■ Try it ■
Beginning with the line that holds "The width and", write out each line exactly as it stands until the end of the data, and include no pictures.

■ Source data ■
········
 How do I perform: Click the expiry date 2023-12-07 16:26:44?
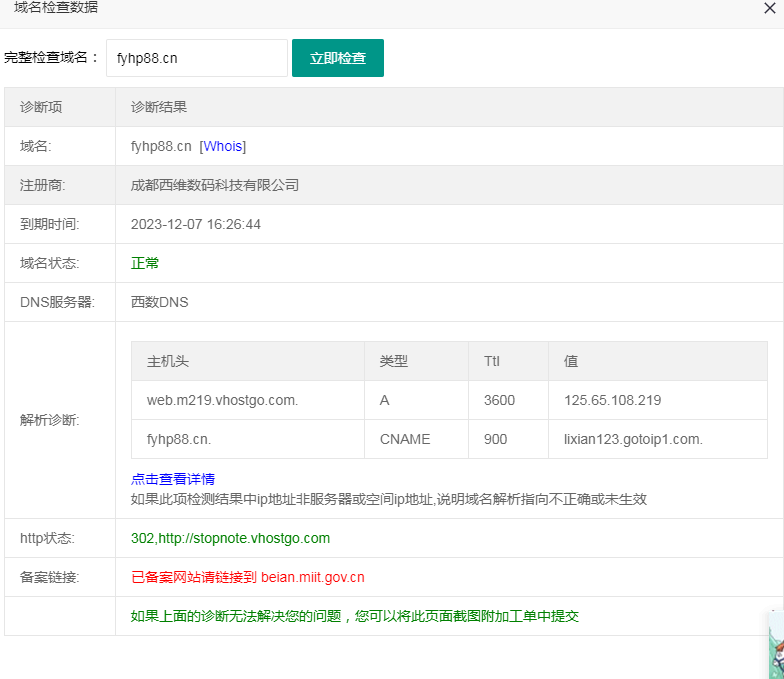click(196, 224)
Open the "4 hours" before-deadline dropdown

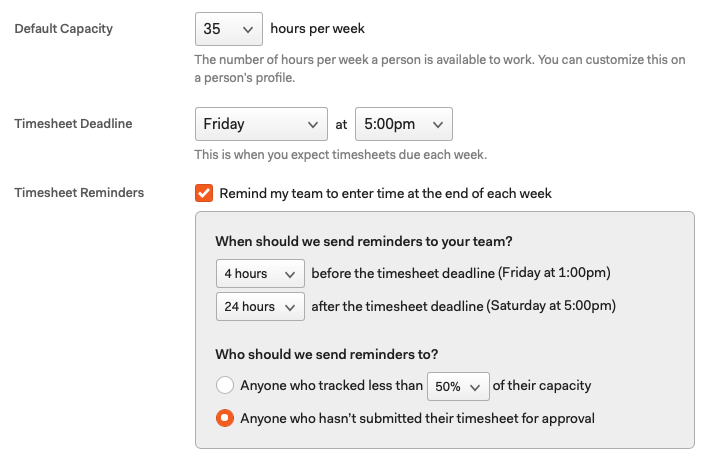pos(260,273)
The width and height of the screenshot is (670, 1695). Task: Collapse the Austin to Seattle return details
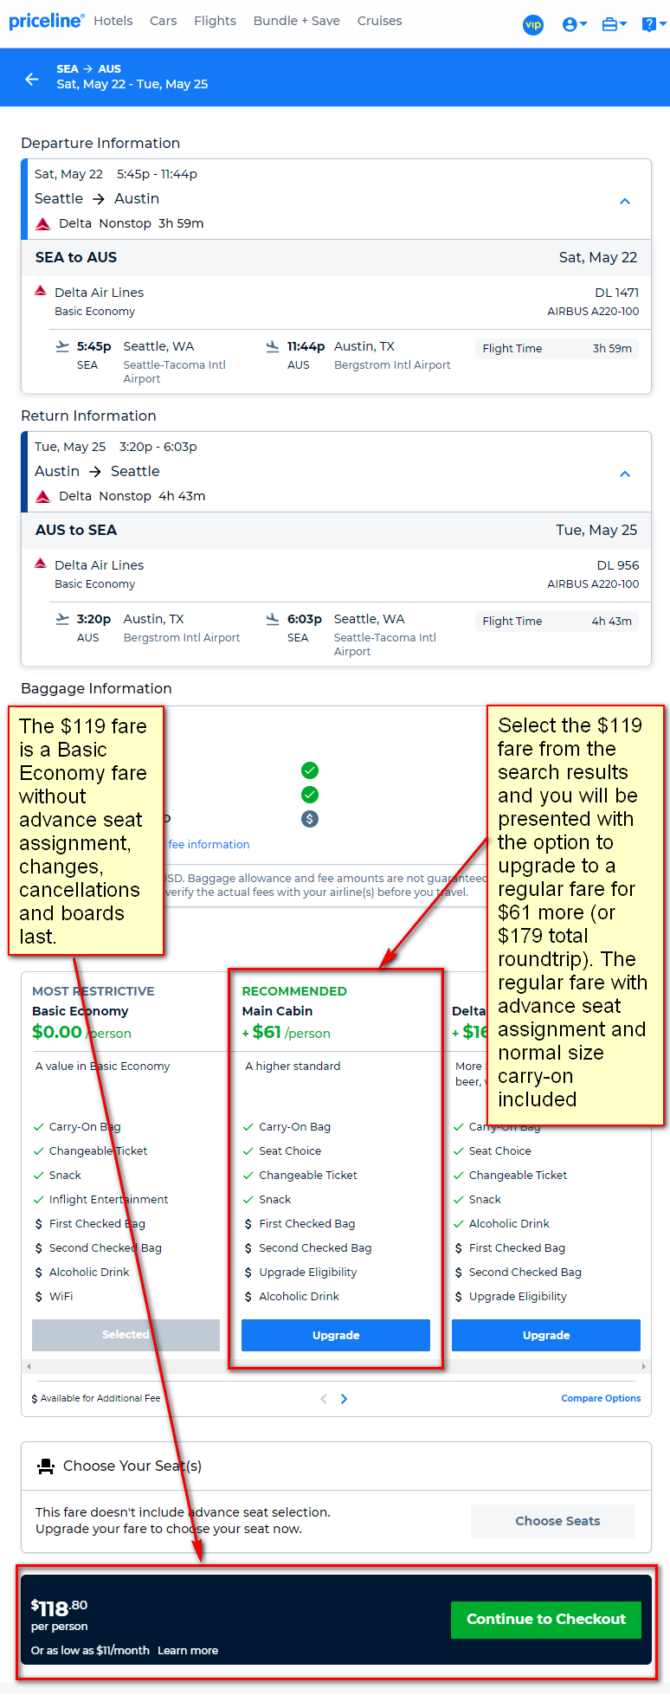point(625,474)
········
■ Answer ■
The width and height of the screenshot is (670, 1695). Task: Collapse the Austin to Seattle return details
point(625,474)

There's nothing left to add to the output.